* Begin SOURCE TEXT *

See how to conveniently import JSON Files into MySQL

See how to conveniently import JSON Files into MySQL

Need to flatten and ingest your JSON files? See how we can load JSON files into MySQL from your local drive using Sling.

MySQL and JSON

While MySQL is no longer a young buck, it is surprisingly still a widely-used open-source relational database management system (RDBMS). Some of the key features of MySQL include its ability to support high-performance data handling and large-scale data processing, its support for multiple storage engines, and its ability to be easily integrated with other software and applications.

* End SOURCE TEXT *
* Begin DATA EXCERPTS *

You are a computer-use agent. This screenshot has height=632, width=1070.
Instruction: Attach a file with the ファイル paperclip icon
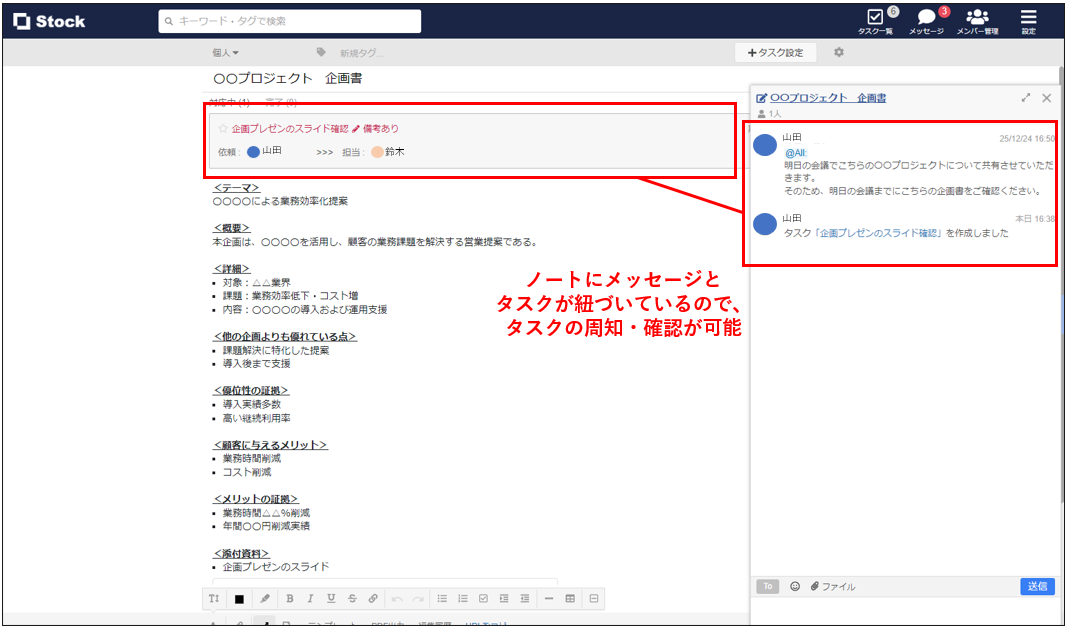click(x=815, y=587)
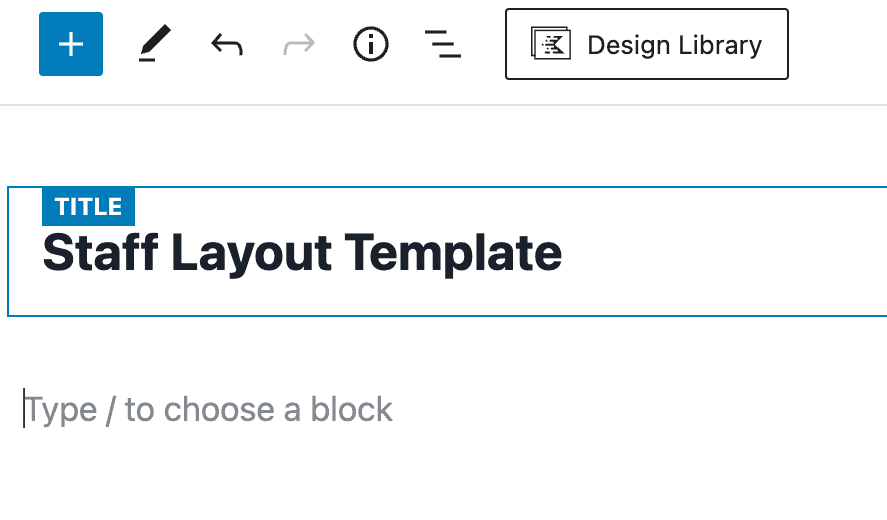887x520 pixels.
Task: Open the document Details info icon
Action: point(371,44)
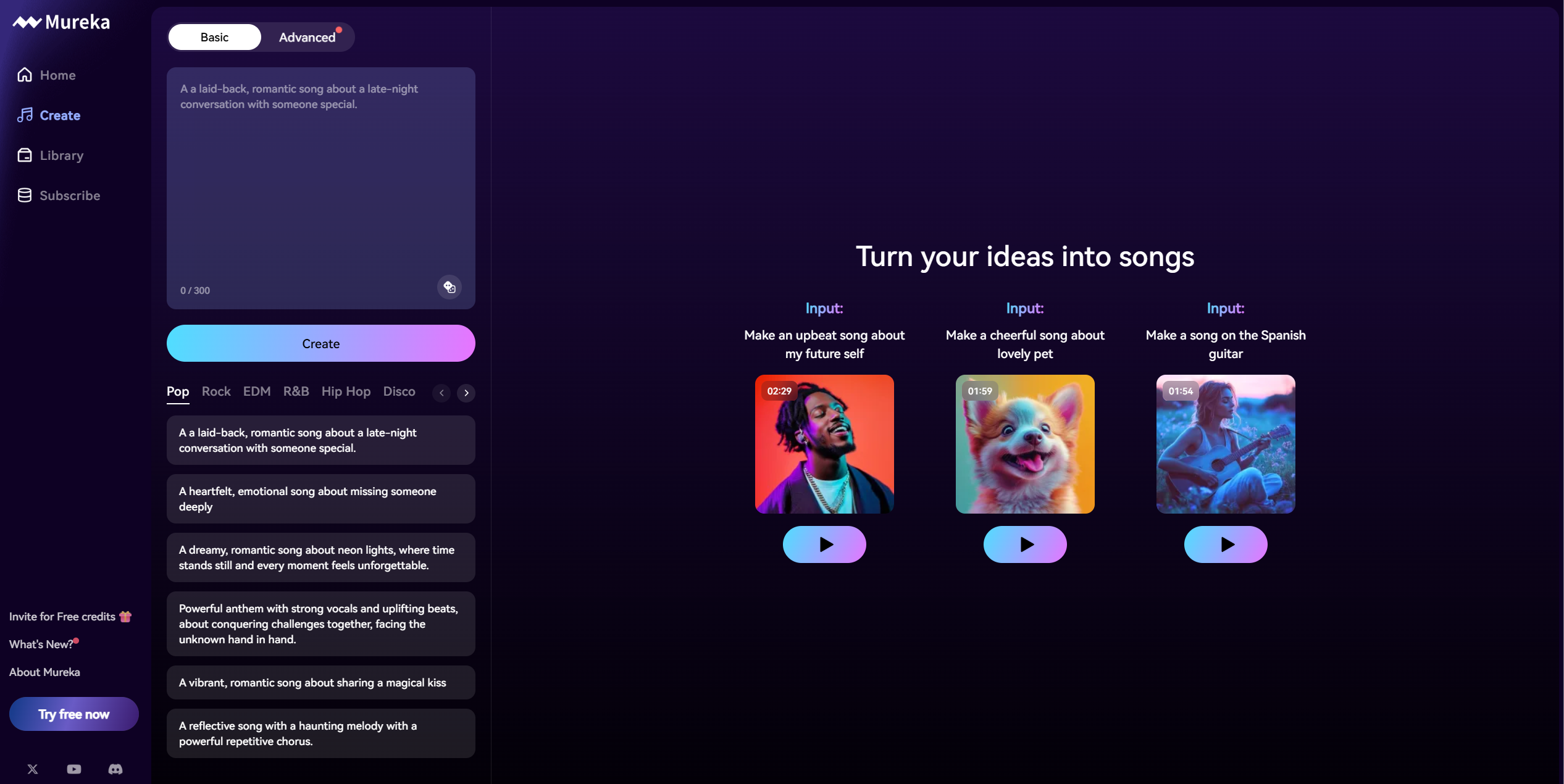This screenshot has height=784, width=1564.
Task: Show next genre tabs with right chevron
Action: pyautogui.click(x=466, y=393)
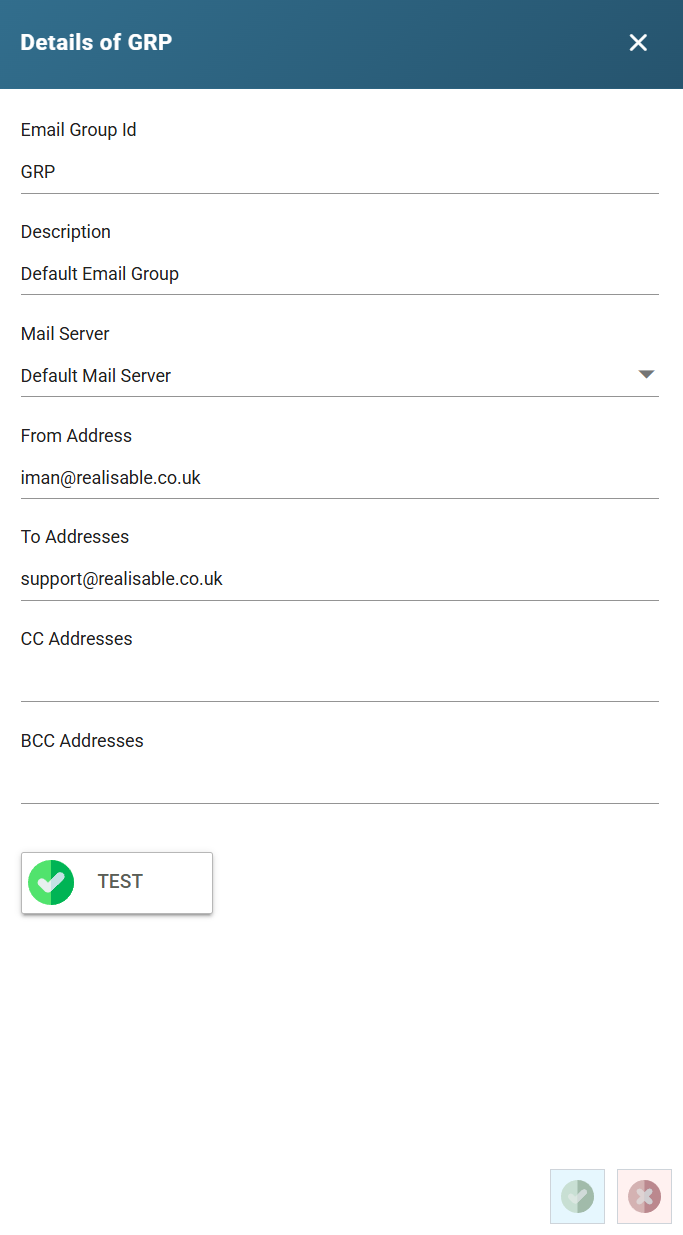The width and height of the screenshot is (683, 1235).
Task: Select the Description label
Action: (x=66, y=232)
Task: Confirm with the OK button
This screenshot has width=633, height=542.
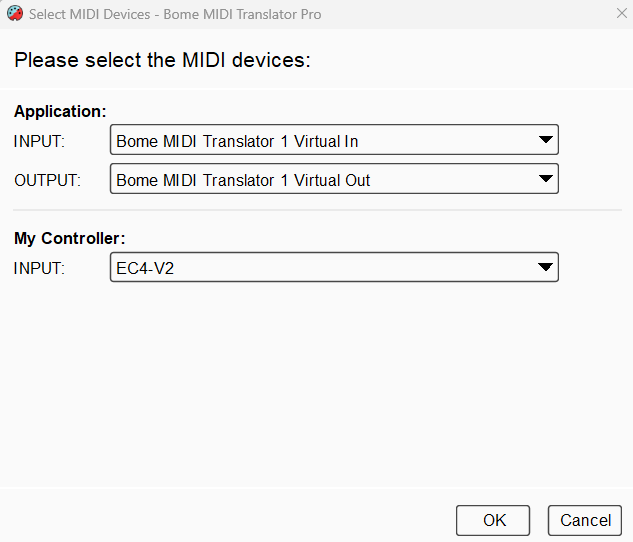Action: point(493,520)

* End DATA EXCERPTS *

LIST OF TASKS
(a) Copy, word for word, the part of the article on importing JSON into MySQL that opens with the words containing "While MySQL is" and closes with "software and applications.".
(b) In the article on importing JSON into MySQL, which tool loads JSON files from a local drive?
(c) Write what comes next in the article on importing JSON into MySQL, starting after its last sentence.

RESULTS BY TASK
(a)
While MySQL is no longer a young buck, it is surprisingly still a widely-used open-source relational database management system (RDBMS). Some of the key features of MySQL include its ability to support high-performance data handling and large-scale data processing, its support for multiple storage engines, and its ability to be easily integrated with other software and applications.

(b) Sling.

(c)
JSON on the other hand, is a lightweight, human-readable, and easy-to-use data interchange format which is based on a subset of the JavaScript programming language. One of the key advantages of using JSON is that it is easy to work with, both for developers and for machines. It is a hierarchical data format, which means that data is organized into a tree-like structure with nested elements. This makes it easy to represent complex data structures and relationships, and allows for efficient data manipulation and querying. It is used everywhere these days!

Your Loading Situation

So you are in a situation where you not only need to load your JSON files into a MySQL database, but you also need to flatten each file. Well, wonder no more! Sling can be a useful tool to help you accomplish this task, as it is a command-line tool that allows you to efficiently transfer data between files and databases.

By using Sling, it can flatten your JSON file, auto-create your table DDL and then load the data into it from your local drive. This can be a quick and easy way to get your data into a format that is ready for analysis and processing.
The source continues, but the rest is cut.